Glaucoma Surgeries (MIGS & Traditional)
When medications and laser treatments are insufficient to control intraocular pressure, surgical intervention may be necessary. Modern glaucoma surgery offers a range of options from minimally invasive procedures to traditional filtration surgery.
Minimally Invasive Glaucoma Surgery (MIGS)

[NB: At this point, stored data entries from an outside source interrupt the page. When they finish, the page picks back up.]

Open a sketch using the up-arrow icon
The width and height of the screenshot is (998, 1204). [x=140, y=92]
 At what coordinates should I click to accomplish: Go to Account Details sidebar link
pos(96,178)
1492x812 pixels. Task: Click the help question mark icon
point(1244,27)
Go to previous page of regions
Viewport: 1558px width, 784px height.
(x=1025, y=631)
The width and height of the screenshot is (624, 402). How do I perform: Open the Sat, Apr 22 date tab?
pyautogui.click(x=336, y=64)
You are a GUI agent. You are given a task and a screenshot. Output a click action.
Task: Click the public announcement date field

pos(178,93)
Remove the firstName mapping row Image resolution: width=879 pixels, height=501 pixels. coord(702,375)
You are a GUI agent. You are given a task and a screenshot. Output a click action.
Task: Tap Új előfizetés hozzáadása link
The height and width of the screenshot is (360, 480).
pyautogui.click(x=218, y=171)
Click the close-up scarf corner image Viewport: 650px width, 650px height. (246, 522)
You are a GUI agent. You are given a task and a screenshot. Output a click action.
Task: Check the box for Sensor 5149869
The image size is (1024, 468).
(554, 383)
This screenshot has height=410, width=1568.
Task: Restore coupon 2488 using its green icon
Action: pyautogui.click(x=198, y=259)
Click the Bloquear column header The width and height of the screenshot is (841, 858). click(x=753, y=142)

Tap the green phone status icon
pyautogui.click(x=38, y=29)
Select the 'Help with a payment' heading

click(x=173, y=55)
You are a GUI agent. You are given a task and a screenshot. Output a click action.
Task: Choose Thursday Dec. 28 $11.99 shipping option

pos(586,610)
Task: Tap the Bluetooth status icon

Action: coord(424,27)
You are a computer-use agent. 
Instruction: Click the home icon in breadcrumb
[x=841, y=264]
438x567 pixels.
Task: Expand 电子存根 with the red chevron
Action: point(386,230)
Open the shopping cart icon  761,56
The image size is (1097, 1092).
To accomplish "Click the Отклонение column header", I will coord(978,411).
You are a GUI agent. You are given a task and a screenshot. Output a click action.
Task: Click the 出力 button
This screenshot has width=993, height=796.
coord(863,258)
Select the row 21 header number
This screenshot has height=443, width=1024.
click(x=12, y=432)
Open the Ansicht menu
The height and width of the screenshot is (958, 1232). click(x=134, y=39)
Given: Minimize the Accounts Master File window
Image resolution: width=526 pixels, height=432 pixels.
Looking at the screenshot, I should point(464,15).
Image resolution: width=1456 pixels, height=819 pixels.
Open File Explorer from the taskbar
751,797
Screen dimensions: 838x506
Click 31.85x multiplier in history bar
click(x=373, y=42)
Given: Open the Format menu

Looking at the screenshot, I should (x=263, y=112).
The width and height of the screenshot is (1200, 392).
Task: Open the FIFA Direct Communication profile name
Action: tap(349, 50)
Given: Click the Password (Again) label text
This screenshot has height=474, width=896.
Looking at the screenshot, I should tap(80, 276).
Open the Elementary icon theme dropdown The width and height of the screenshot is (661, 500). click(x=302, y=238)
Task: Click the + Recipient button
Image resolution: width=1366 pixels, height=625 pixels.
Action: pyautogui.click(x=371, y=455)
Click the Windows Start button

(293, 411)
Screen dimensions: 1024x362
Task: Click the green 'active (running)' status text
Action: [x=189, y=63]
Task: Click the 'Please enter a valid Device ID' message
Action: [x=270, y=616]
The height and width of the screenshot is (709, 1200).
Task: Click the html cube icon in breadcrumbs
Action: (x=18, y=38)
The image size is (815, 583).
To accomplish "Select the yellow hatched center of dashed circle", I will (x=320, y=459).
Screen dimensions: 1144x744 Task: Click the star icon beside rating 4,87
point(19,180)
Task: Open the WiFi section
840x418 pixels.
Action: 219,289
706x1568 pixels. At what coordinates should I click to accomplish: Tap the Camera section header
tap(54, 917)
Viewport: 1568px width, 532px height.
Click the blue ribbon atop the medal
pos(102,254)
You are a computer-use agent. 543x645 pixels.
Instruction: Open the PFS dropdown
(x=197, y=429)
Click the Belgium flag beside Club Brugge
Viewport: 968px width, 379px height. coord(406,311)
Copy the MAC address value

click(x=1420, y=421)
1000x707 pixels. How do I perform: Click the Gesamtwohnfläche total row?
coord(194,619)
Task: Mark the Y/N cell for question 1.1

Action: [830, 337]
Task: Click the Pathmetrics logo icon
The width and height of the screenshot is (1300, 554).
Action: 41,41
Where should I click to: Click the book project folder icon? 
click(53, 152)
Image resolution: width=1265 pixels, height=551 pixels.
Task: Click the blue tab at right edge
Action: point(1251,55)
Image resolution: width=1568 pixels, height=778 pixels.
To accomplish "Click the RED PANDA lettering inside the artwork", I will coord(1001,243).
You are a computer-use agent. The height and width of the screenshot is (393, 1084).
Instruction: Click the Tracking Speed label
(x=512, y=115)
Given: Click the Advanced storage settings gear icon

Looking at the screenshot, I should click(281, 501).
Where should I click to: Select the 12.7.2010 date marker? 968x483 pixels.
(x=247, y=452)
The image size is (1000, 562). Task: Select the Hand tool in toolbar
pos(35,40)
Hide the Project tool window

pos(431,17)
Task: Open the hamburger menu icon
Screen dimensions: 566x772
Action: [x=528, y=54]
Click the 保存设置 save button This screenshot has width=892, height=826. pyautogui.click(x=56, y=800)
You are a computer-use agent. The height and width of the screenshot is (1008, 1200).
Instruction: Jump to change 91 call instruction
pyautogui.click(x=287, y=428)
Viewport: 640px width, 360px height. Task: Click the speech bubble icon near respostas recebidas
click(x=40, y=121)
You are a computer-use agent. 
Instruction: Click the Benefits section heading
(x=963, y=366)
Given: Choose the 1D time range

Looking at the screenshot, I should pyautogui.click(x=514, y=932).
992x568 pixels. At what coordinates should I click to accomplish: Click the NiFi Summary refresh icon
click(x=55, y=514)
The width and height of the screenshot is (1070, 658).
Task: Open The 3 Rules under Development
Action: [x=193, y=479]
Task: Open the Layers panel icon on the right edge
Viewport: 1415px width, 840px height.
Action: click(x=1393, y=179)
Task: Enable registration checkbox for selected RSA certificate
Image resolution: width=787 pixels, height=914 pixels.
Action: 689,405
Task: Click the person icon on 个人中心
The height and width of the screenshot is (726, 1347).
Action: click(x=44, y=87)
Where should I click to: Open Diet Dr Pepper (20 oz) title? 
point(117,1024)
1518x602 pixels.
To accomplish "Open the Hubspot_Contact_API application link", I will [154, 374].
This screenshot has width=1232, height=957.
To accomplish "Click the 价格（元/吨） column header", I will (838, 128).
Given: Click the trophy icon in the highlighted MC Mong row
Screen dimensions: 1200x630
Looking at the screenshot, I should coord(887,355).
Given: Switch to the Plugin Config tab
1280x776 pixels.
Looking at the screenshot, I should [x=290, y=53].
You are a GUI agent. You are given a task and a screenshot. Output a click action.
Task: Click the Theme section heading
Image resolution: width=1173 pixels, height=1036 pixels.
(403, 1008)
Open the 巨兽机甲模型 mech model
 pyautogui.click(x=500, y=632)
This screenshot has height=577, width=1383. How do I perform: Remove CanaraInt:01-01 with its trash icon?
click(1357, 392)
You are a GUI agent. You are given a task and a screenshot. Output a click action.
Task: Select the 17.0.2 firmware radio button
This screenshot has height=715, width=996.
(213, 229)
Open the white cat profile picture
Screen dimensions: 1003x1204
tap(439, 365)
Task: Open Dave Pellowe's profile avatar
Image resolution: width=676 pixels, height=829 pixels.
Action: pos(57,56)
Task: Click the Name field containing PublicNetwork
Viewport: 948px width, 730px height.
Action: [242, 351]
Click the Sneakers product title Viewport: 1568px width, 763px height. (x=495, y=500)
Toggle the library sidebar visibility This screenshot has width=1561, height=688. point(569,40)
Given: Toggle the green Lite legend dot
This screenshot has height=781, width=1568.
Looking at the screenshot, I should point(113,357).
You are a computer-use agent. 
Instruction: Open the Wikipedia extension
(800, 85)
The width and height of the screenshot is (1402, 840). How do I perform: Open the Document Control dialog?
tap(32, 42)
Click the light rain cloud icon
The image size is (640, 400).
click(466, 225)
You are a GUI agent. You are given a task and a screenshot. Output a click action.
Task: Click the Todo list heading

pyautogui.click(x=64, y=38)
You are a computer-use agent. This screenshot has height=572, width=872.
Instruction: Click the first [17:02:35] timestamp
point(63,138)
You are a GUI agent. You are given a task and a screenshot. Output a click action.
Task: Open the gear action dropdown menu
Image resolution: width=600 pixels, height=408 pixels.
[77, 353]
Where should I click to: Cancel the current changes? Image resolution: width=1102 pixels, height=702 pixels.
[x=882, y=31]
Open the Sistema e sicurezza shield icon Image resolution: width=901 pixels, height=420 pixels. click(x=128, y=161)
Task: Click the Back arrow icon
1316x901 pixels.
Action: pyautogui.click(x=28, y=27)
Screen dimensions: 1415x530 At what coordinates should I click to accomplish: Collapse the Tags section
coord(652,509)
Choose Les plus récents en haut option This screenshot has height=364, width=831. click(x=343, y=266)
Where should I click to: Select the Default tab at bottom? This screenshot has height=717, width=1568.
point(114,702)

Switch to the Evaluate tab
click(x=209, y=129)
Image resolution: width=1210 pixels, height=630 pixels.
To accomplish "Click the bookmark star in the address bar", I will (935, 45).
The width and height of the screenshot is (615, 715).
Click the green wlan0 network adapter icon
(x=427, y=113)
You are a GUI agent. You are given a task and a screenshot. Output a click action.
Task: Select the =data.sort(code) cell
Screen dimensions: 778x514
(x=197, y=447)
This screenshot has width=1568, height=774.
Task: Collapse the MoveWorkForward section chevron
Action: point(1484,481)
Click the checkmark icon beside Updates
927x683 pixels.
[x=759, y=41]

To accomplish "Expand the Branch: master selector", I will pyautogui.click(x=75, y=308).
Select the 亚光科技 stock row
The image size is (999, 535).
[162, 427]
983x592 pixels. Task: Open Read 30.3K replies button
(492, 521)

MIGS represents a paradigm shift in glaucoma surgery, offering safer alternatives with faster recovery. These procedures include trabecular micro-bypass stents (iStent), Schlemm's canal procedures (canaloplasty, OMNI), and subconjunctival drainage devices (Xen gel stent). MIGS are especially suitable for mild to moderate glaucoma and can often be combined with cataract surgery. Prof. Leshno has extensive experience with the full range of MIGS procedures.
Trabeculectomy
Trabeculectomy remains the gold standard of glaucoma filtration surgery for significant IOP reduction. A small flap is created in the sclera to allow controlled outflow of fluid from the eye into a filtering bleb under the conjunctiva. With proper management including antimetabolites (Mitomycin C), trabeculectomy can achieve excellent long-term pressure control. Prof. Leshno trained in advanced trabeculectomy techniques at Columbia University.
Glaucoma Drainage Devices
Tube shunt surgeries (Ahmed valve, Baerveldt implant) involve placing a small tube in the eye connected to a plate on the external surface of the eye. Fluid drains through the tube to the plate, where it is absorbed by surrounding tissues. These devices are particularly effective for complex or refractory cases, neovascular glaucoma, and eyes with previous failed filtration surgery.
Recovery and Follow-Up
Glaucoma surgery recovery time varies by procedure type. MIGS procedures typically allow return to normal activities within days. Trabeculectomy and tube shunt surgeries require more careful postoperative management over several weeks, including frequent follow-up visits and medications. Activity restrictions during recovery may include avoiding heavy lifting and strenuous exercise. Prof. Leshno will guide you through every step of your recovery.